The V-280 has tilting rotors at the tips of the wings and a V-shaped tail. Bell Textron
Bell says that the V-280 has traveled faster than 345 mph. The numbers that Sikorsky has revealed for how fast its candidate can go are less than 300 mph.
The other tiltrotor aircraft in service today is the V-22 Osprey, which is made by Bell together with Boeing. But the V-280 Valor differs from the larger Osprey in some key ways, one of which is that when the rotors tilt on the Valor, the engines do not. Comparing the Valor to the Osprey, “the basic technology of tilting rotors is the same—all of the details are different,” Gertler says. “Bell learned extensively from the V-22 experience.”
[Related: Tilting rotors could help make Bell’s speedy new aircraft the next Black Hawk]
Bell’s competition from Sikorsky and Boeing in the FLRAA contest was a craft called the Defiant X, which sports a compound coaxial design: Two top rotors, one stacked on top of the other, spin in opposite directions from each other.
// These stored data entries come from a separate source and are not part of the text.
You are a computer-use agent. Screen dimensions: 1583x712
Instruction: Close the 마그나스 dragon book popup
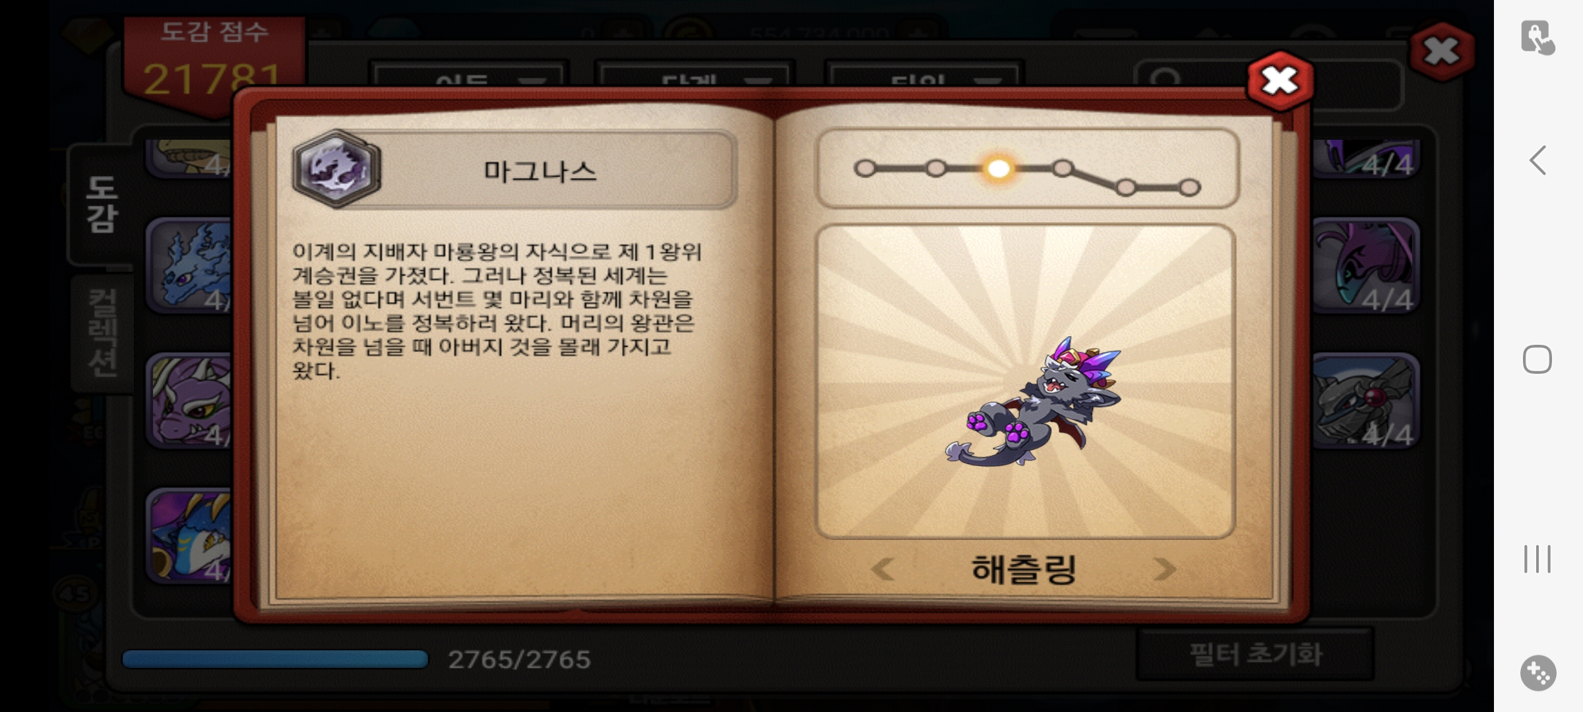pos(1280,80)
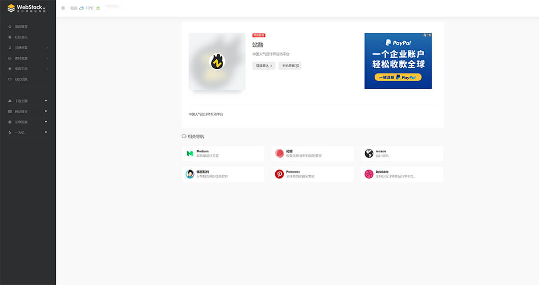
Task: Click the Dribbble basketball icon
Action: [x=369, y=174]
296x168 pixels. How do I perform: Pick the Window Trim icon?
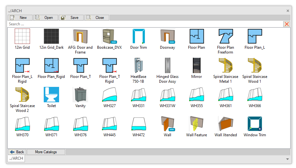254,124
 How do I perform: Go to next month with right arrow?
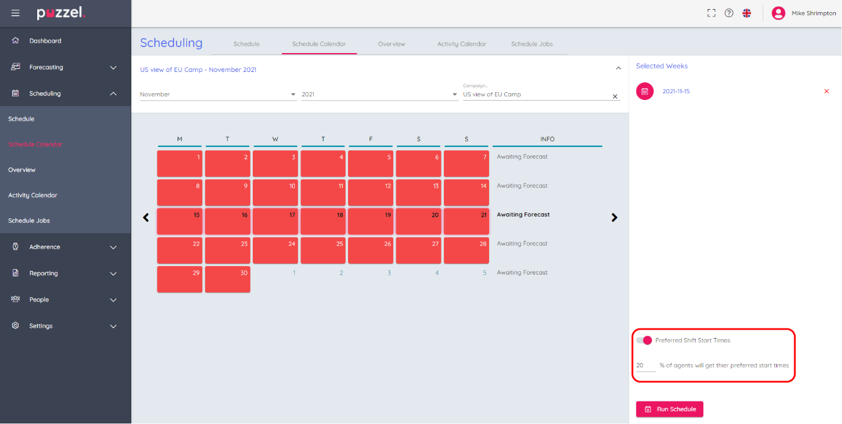click(614, 218)
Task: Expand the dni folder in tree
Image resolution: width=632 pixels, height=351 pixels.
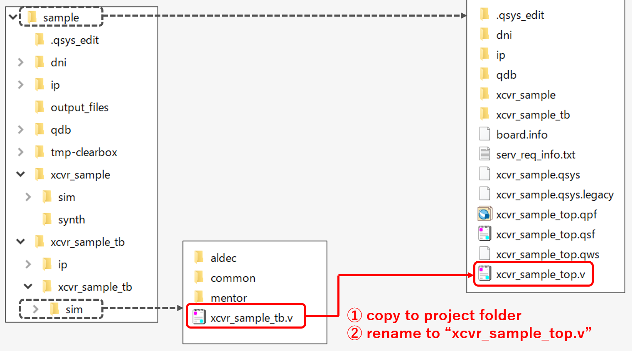Action: (21, 62)
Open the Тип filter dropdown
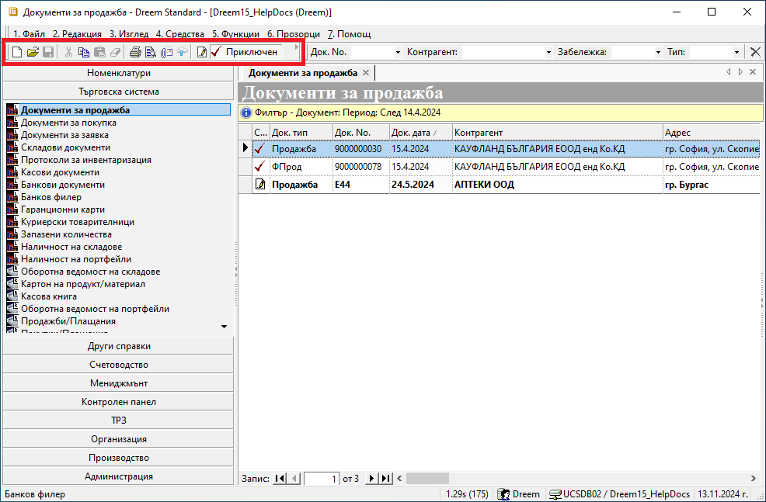Image resolution: width=766 pixels, height=502 pixels. (736, 52)
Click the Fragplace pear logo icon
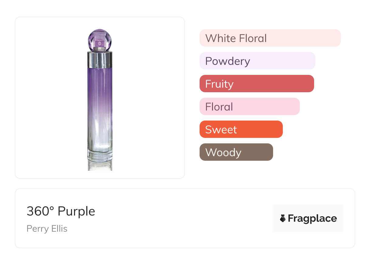Image resolution: width=370 pixels, height=263 pixels. coord(283,218)
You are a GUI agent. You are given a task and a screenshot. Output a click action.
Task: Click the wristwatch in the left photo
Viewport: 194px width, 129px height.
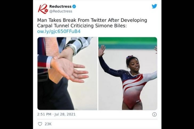click(71, 49)
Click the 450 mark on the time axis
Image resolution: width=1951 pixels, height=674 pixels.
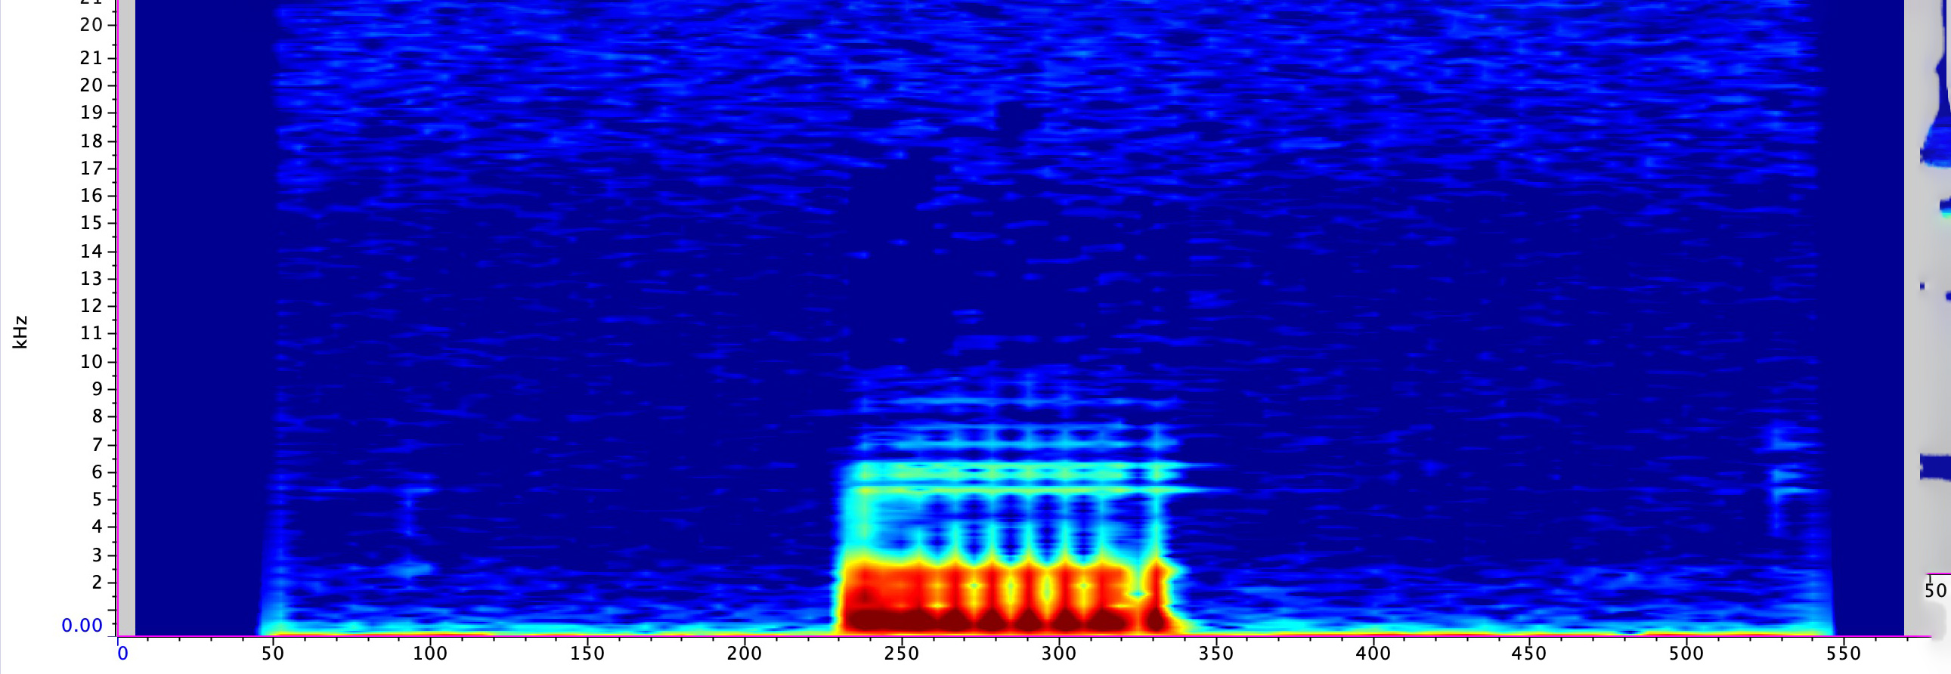pos(1529,654)
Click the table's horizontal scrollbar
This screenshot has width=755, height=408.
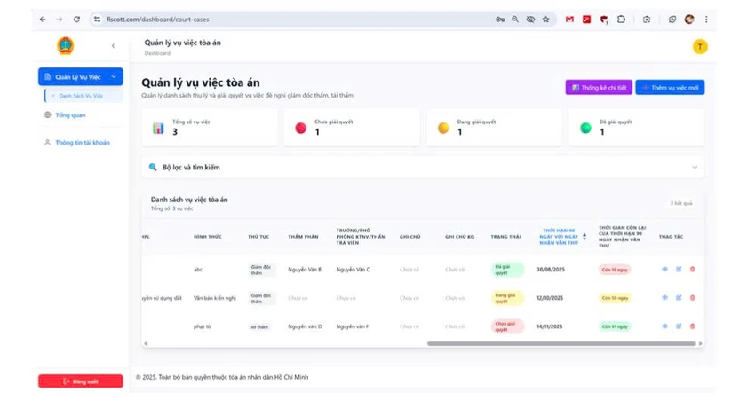point(561,343)
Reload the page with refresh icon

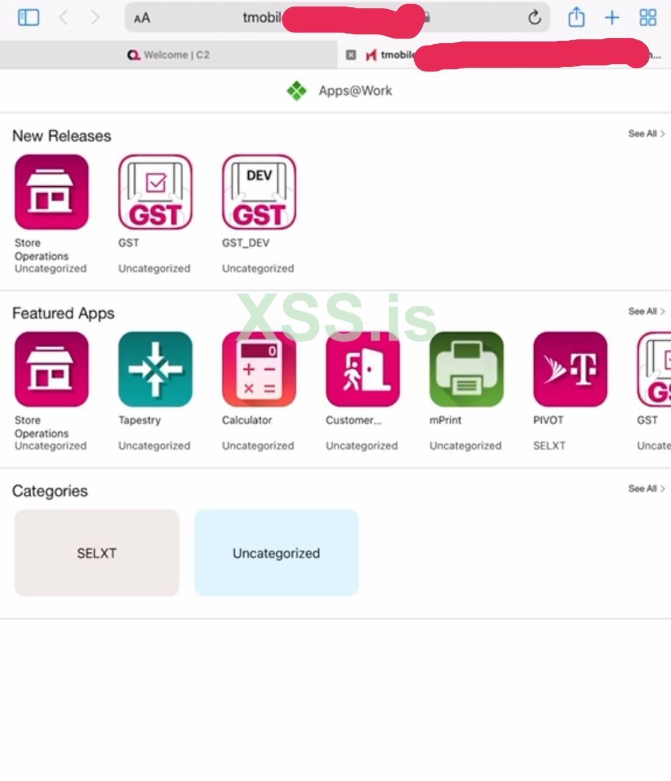click(x=534, y=18)
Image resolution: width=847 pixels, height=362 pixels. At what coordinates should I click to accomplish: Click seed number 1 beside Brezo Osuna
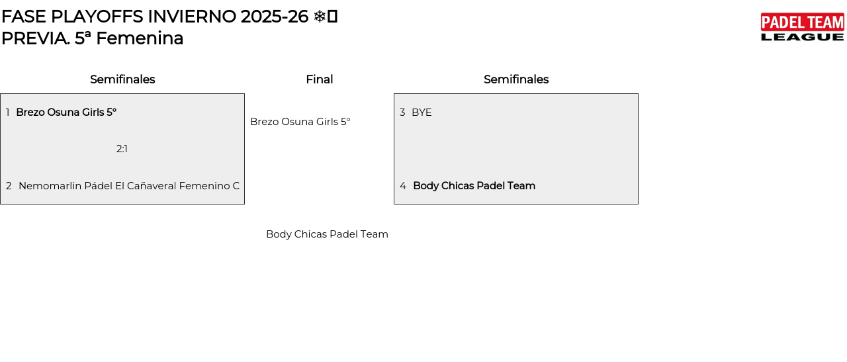click(8, 113)
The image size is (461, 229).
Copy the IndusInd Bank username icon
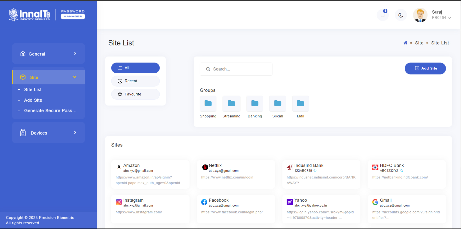click(x=315, y=171)

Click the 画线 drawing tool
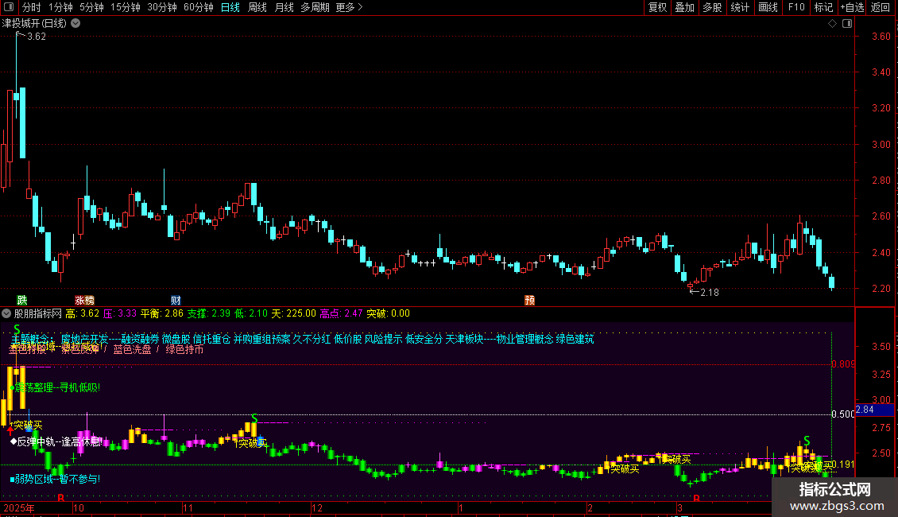pyautogui.click(x=768, y=8)
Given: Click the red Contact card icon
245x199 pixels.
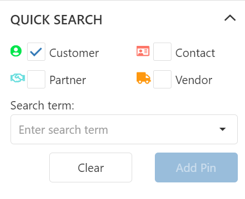Looking at the screenshot, I should click(143, 51).
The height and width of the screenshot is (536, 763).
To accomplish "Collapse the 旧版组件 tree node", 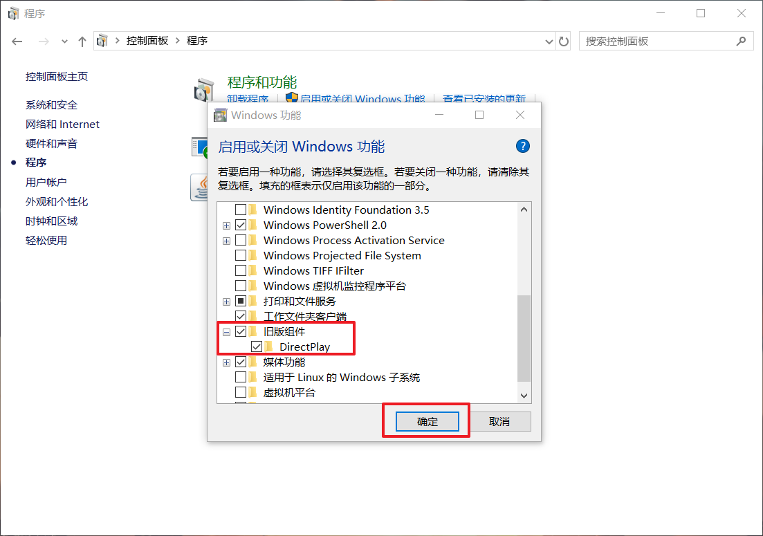I will click(x=226, y=332).
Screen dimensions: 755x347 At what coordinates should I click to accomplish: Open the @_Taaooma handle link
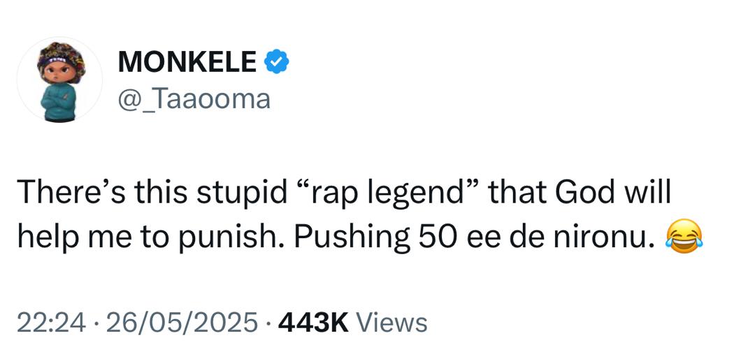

This design was chosen to avoid a problem that occurs with traditional helicopters when they try to travel very quickly: When a helicopter’s blade retreats through the air in the opposite direction of the one the aircraft is traveling in, it can lose lift.
“This was a fascinating competition because it wasn’t just between two helicopters—it was between two visions of what rotorcraft should be, or could be, in the future,” Gertler says.
The Defiant X helicopter shares a design approach with a smaller Sikorsky helicopter called Raider X that’s a candidate for a separate competition called FARA. That program also involves Bell, with its 360 Invictus, which is a more traditional helicopter that has partially detachable wings. Meanwhile, the US Air Force’s next-gen bomber, revealed last week, shares a similar name as one of these candidates: the B-21 Raider.
In a statement following the Army’s decision on the FLRAA program announcement, Sikorsky said that they “remain confident” in their candidate and that they “will evaluate our next steps after reviewing feedback from the Army.”
Now that the contract has been awarded, Gertler notes that it could be protested. If Sikorsky and Boeing ask for a review, for example, it might slow down the process.
It will be some time before the FLRAA is fielded and soldiers are flying around in a Bell-made tiltrotor—likely not until the next decade. Defense News noted that this new aircraft will start doing Black-Hawk-like tasks “around 2030.”